What this task involves:
In the Reason 8 audio quantize lesson below, why does the instructor remove some transients from the bass track before editing further?

Given passage:

-----

Join Matt Piper for an in-depth discussion in this video Audio quantize, part of Up and Running with Reason 8.
- One of the things that I think is really cool about Reason, is the way it deals with quantizing audio, and editing audio slices. I'll show you what I mean here. I have a little track with bass, a couple of Dr. Octo Rex's for percussion, and a keyboard track, and it is the bass audio track that we'll be working with in this lesson. (beat playing) Okay, if I double click in this track, you can see the individual audio slices.
It has been automatically sliced on the transients. I didn't do anything to make this happen. If you double click on any audio file in Reason, you will see this, unless it is a comp edited track, in which case you'll need to bounce that comp edited track first, and then you will be able to see this view. If I press the Command key on my MAC keyboard, or the Alt key on a Windows keyboard, I can listen to these. You see that this little speaker icon has appeared.
(guitar notes playing) So we can hear the individual notes, more or less. Now since there are some sort of junk transients that aren't directly related to what I want to edit I'm gonna try to remove some of those before I edit further. So I'm gonna zoom in a little bit. And as I play this, I can sort of hear what the notes really sound like and maybe I can identify some of these junk transients.

-----

Collected material:
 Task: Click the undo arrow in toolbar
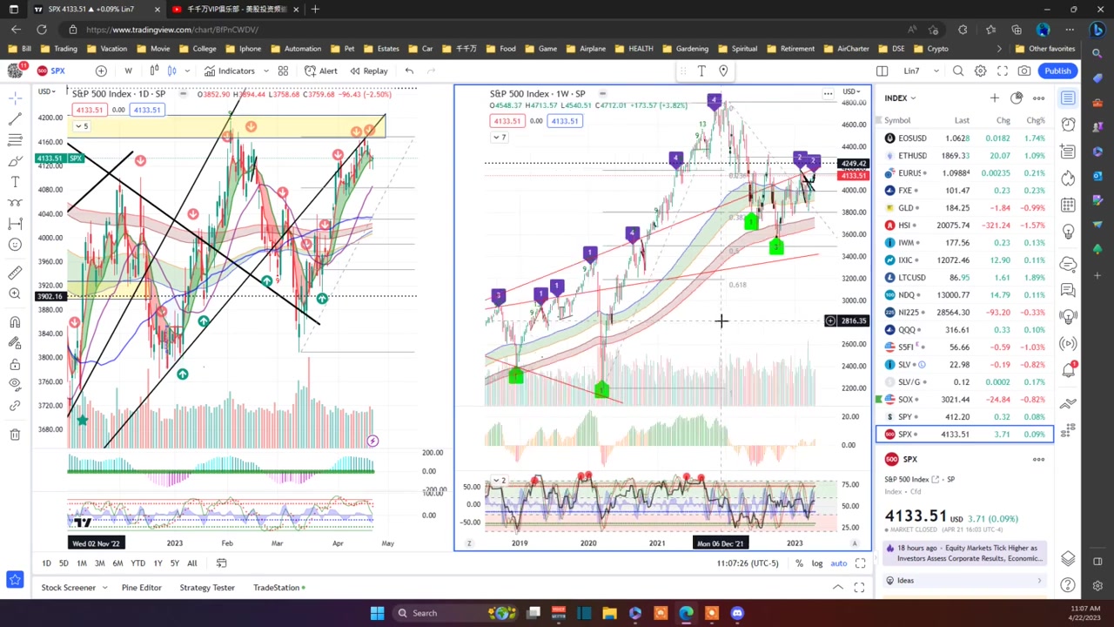point(409,71)
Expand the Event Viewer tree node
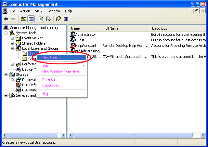 (12, 38)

-----

Answer to the exercise:
Some of the transients the track was automatically sliced on are junk transients that aren't directly related to what the instructor wants to edit. So the instructor tries to remove some of them before going further.